Acho que essas pessoas são loucas"


"Eu era criança e estava visitando a fábrica em que meu pai trabalhava. Peguei um graveto e escrevi no chão de areia: ‘Kim Il-sung’. O chefe do meu pai viu e ficou furioso: ‘Como você escreve o nome do Grande Líder no chão?’. Tive medo e comecei a esfregar os pés na areia para desmanchar o que havia escrito. Isso o deixou ainda mais furioso: eu não devia estar usando os meus pés para apagar aquele nome. Lembro do meu pai se ajoelhando diante do chefe e implorando para que não me denunciasse. Consegui fugir de lá há sete anos. Sei de pessoas que escapam da Coreia do Norte e voltam, dizendo-se decepcionadas. Isso acontece porque a imagem que elas têm da Coreia do Sul é aquela que veem nas novelas contrabandeadas, em que todos são ricos. Quando chegam, percebem que é preciso encontrar emprego, um lugar para morar e, aí, resolvem voltar. Eu acho que essas pessoas são loucas."

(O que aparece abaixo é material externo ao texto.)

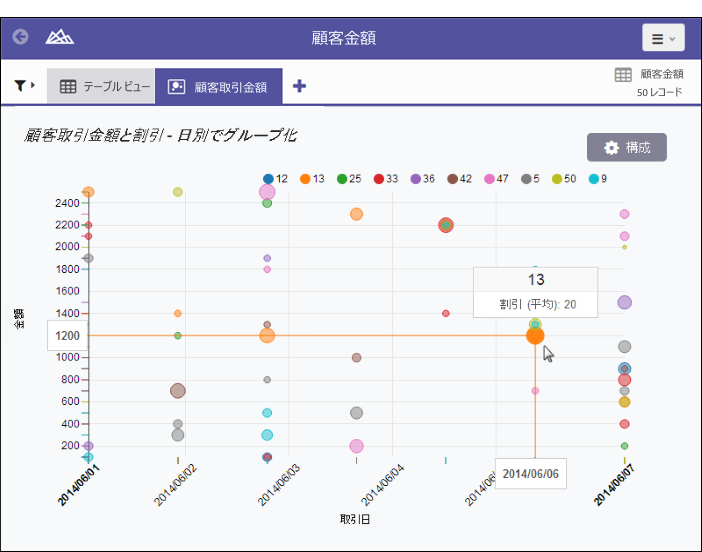Toggle legend series 47
The height and width of the screenshot is (552, 702).
coord(490,179)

Oh Sun Hwan (nome fictício), de 32 anos

 

"Não tinha nenhum sonho, não vim
atrás de liberdade. Fugi para sobreviver"


"Em 1999, eu, minha mãe e meu irmão fugimos para a China. Minha mãe se casou com um chinês e nós moramos com ele por três anos, até que vizinhos nos denunciaram, a polícia apareceu no meio da noite e fomos mandados de volta para a Coreia do Norte. Pouco depois, conseguimos fugir novamente e chegar a Seul. Não tinha nenhum sonho, não vim em busca de liberdade – só queria sobreviver. Entre 1997 e 1998, minha avó, meu avô e meu pai morreram de fome. Atualmente, estudo psicologia na Universidade Sogang. No começo, eu me sentia incomodada ao ouvir colegas se referirem de maneira desrespeitosa a Kim Il-sung e a Kim Jong-Il. Também ficava confusa quando diziam que muita coisa do que eu havia aprendido lá não era verdade. Hoje, não tenho mais tanto respeito por Kim Jong-Il. Mas continuo admirando Kim Il-sung. Ele é como se fosse o nosso pai."

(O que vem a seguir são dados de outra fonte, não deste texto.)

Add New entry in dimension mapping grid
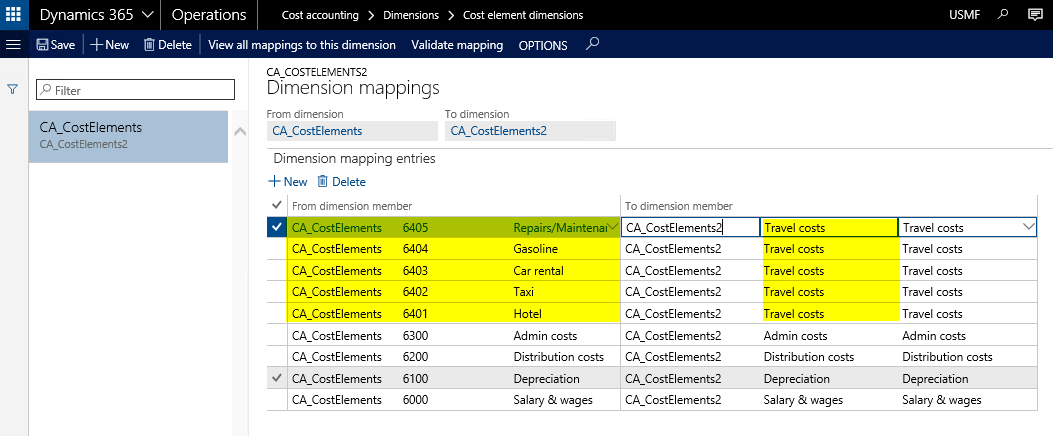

Keum Ju (nome fictício), de 24 anos

 

"Passei trinta anos sequestrado na Coreia do Norte


"Eu cresci na Coreia do Sul e sobrevivi a duas guerras: lutei na da Coreia e na do Vietnã, ao lado dos americanos. Quando voltei do Vietnã, em 1975, no meu primeiro dia de trabalho num barco pesqueiro, fui sequestrado por norte-coreanos com outros 32 homens. Fiquei trinta anos naquele país. Eles usam os sequestrados para fazer propaganda do regime: somos apresentados como se tivéssemos deixado a Coreia do Sul voluntariamente. Em 2005, meus irmãos conseguiram subornar um traficante para me trazer de volta. O traficante disse que traria também minha família – eu constituí uma na Coreia do Norte –, mas nunca cumpriu a promessa. Soube depois que, por causa de minha fuga, minha mulher e meus filhos foram mandados para um campo de concentração. Nunca mais tive notícias deles."